Poem by William Butler Yeats

"Down by the Salley Gardens" (Irish: Gort na Saileán) is a poem by William Butler Yeats published in The Wanderings of Oisin and Other Poems in 1889.

==History==
Yeats indicated in a note that it was "an attempt to reconstruct an old song from three lines imperfectly remembered by an old peasant woman in the village of Ballisodare, County Sligo, who often sings them to herself." The "old song" may have been the ballad "The Rambling Boys of Pleasure" which contains the following verse:

Down by yon flowery garden my love and I we first did meet.
I took her in my arms and to her I gave kisses sweet
She bade me take life easy just as the leaves fall from the tree.
But I being young and foolish, with my darling did not agree.

The similarity to the first verse of the Yeats version is unmistakable and would suggest that this was indeed the song Yeats remembered the old woman singing. The rest of the song, however, is quite different.

Yeats's original title, "An Old Song Re-Sung", reflected his debt to "The Rambling Boys of Pleasure". The poem first appeared under its present title when it was reprinted in Poems in 1895.

==Poem==

Down by the salley gardens my love and I did meet;
She passed the salley gardens with little snow-white feet.
She bid me take love easy, as the leaves grow on the tree;
But I, being young and foolish, with her would not agree.

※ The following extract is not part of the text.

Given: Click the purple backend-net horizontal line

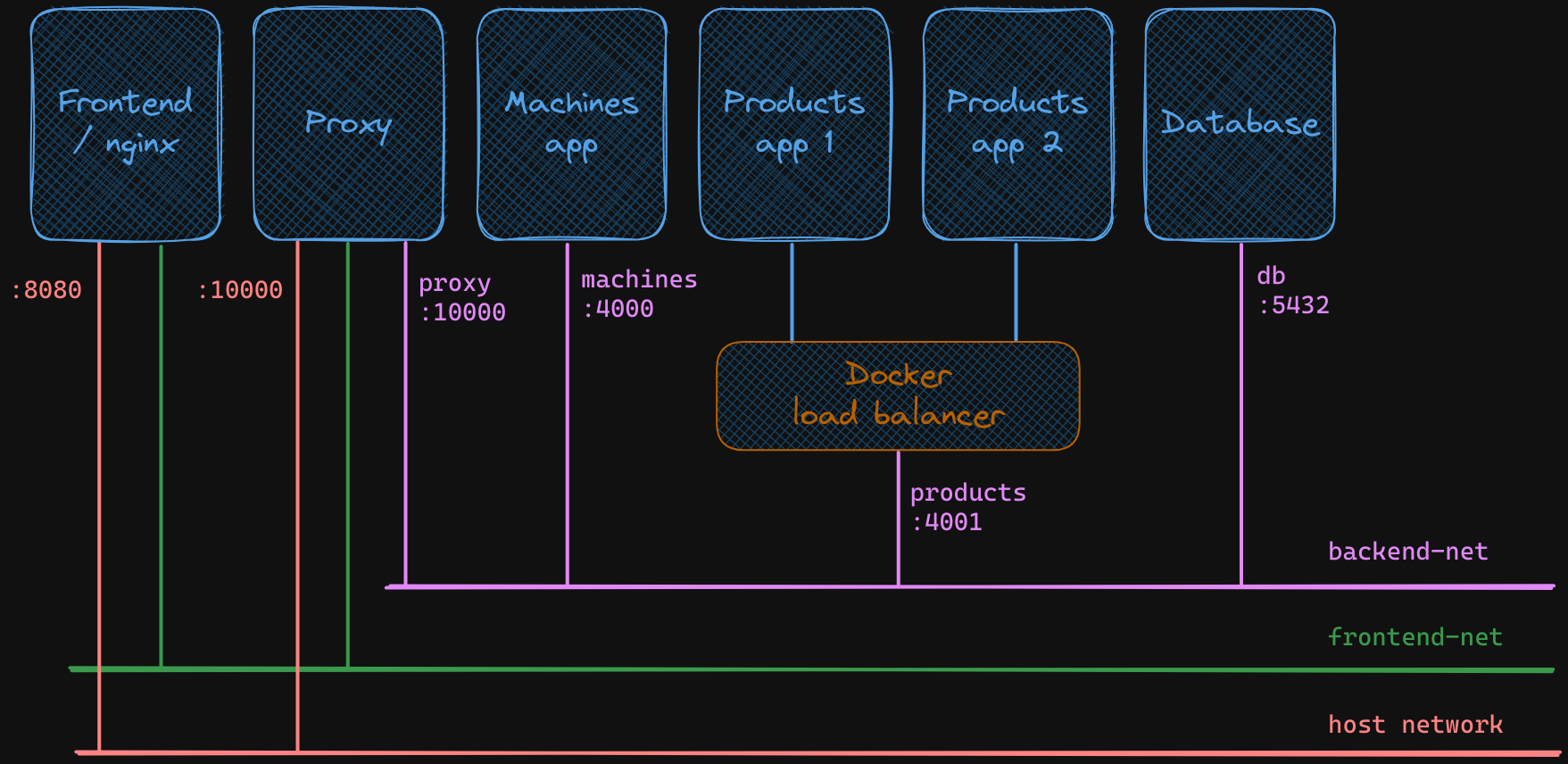Looking at the screenshot, I should point(1071,586).
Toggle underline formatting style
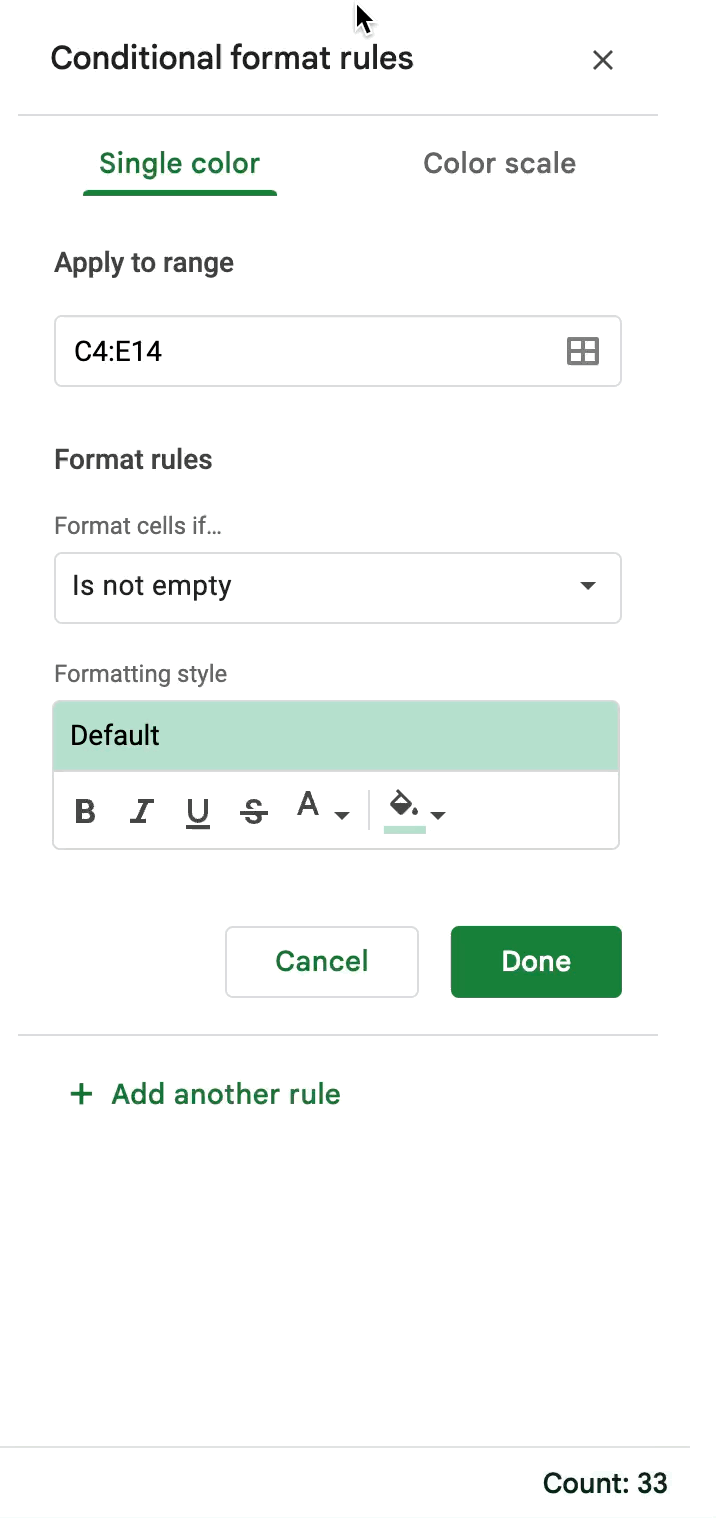 click(198, 811)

In a field by the river my love and I did stand,
And on my leaning shoulder she laid her snow-white hand.
She bid me take life easy, as the grass grows on the weirs;
But I was young and foolish, and now am full of tears.

==Location==
It has been suggested that the location of the "Salley Gardens" was on the banks of the river at Ballysadare near Sligo where the residents cultivated trees to provide roof thatching materials. "Salley" or "sally" is a form of the Standard English word "sallow", i.e., a willow tree of the genus Salix. It is close in sound to the Irish word saileach, which also means willow.

==Musical settings==
The verse was set to music by Herbert Hughes to the traditional air "The Maids of Mourne Shore" in 1909. In the 1920s composer Rebecca Clarke (1886–1979) set the text to her own music. The composer John Ireland (1879–1962) set the words to an original melody in his song cycle Songs Sacred and Profane, written in 1929–31. There is also a vocal setting by the poet and composer Ivor Gurney, which was published in 1938. Benjamin Britten published a setting of the poem in 1943, using the tune Hughes collected. In 1988, the American composer John Corigliano wrote and published his setting.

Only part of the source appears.